The Poem

“Death’s Blue-Eyed Girl” is a short poem in accentual-syllabic meter. Its fourteen lines are divided into two stanzas. The first four-line stanza introduces the thematic question of the poem by way of two related similes; it also identifies the poem’s intended audience and establishes a meditative mood. The second stanza attempts to answer the question posed at the beginning of the poem: When does death become a real presence in life? This stanza is a meditation on death and one’s shifting perceptions of death and loss. The ideas in the poem are developed almost entirely through the use of metaphor.
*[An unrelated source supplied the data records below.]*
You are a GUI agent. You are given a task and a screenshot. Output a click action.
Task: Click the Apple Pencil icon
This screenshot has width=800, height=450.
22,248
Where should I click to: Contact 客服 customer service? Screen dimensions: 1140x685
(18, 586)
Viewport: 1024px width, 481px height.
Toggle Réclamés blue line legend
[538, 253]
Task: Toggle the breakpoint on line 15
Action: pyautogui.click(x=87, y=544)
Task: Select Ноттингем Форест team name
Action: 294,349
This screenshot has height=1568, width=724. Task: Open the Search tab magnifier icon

The title of the poem recalls a line from E. E. Cummings’s poem “Buffalo Bill ’s.” That poem, which was published in 1923, is about the death of the speaker’s childhood hero (Buffalo Bill). In the final lines, the speaker personifies death in order to make sense of the loss of someone who seemed immortal. He asks, “and what i want to know is/ how do you like your blueeyed boy/ Mister Death.” In Linda Pastan’s poem, the blue-eyed girl refers to Elaine, someone close to the speaker, who has died. Pastan also personifies death at the end of the poem, turning it into a magician. The debt to E. E. Cummings is clear in both the specific language and the thematic concerns of Pastan’s poem.

The speaker in the poem is not a persona distinct from the poet, and the “you” addressed is a relative, spouse, or close friend. Yet the...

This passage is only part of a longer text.